▶ [WHAT THIS TASK INVOLVES]: Put every line of the items below into a Markdown table with the columns "Row" and "Line," where "Row" holds the row number and "Line" holds the line itself. Skip blank lines and leave the pictures out of the table.

--- start ---

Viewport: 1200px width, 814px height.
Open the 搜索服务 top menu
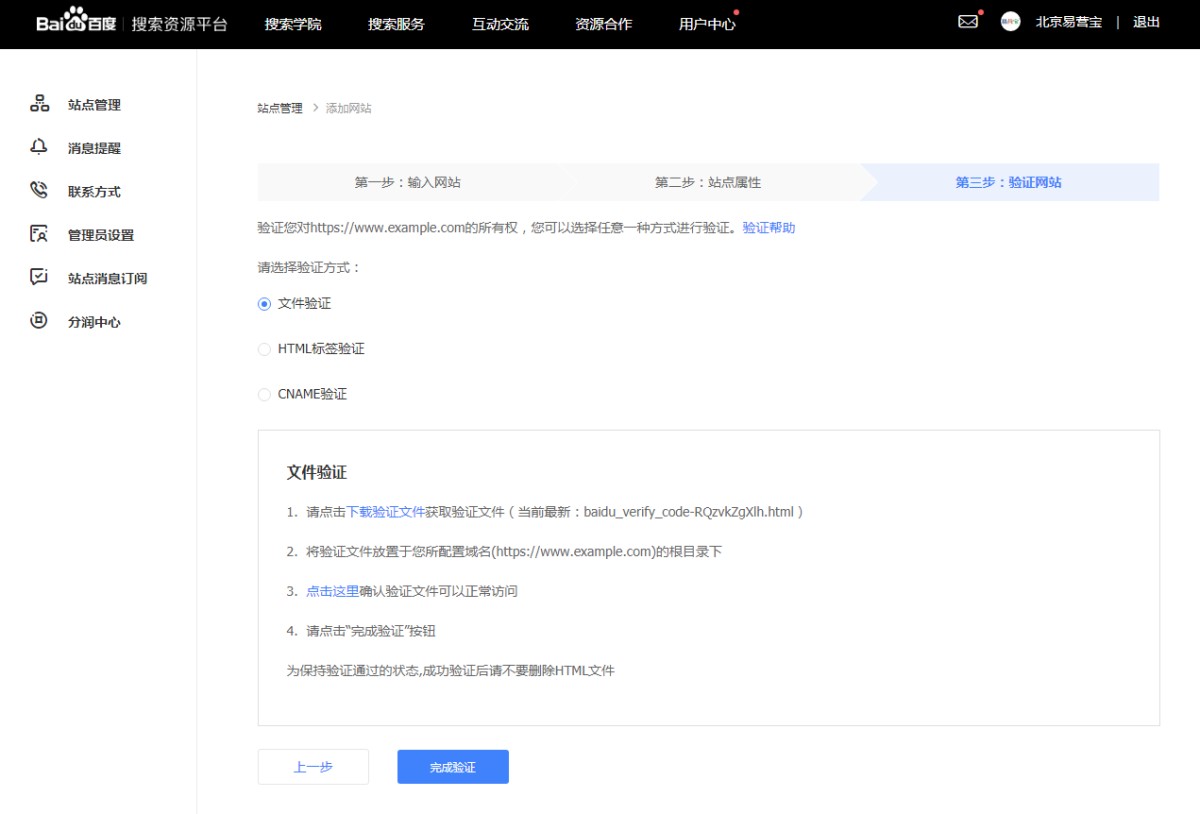[x=396, y=24]
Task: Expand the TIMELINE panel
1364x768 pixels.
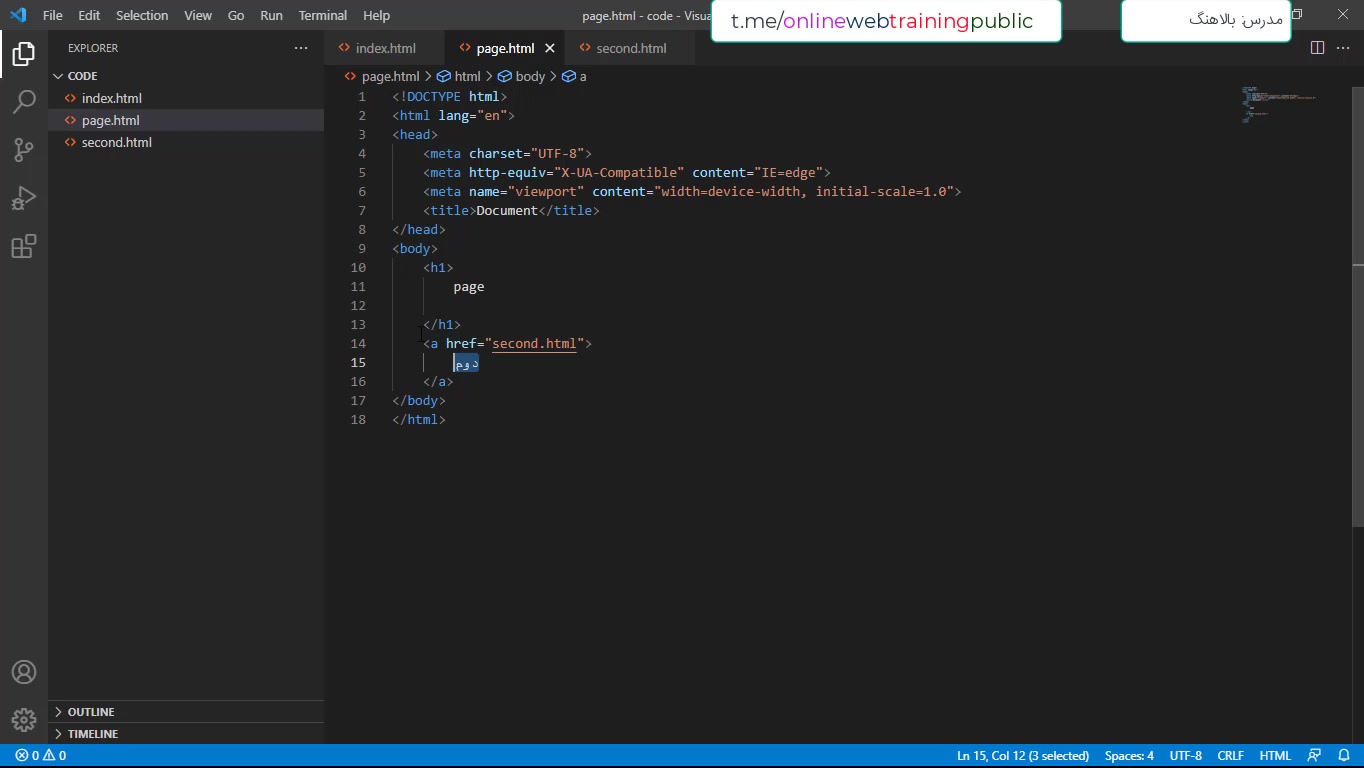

--- end ---

▶ [RESPONSE]:
| Row | Line |
|---|---|
| 1 | Viewport: 1200px width, 814px height. |
| 2 | Open the 搜索服务 top menu |
| 3 | [x=396, y=24] |
| 4 | Task: Expand the TIMELINE panel |
| 5 | 1364x768 pixels. |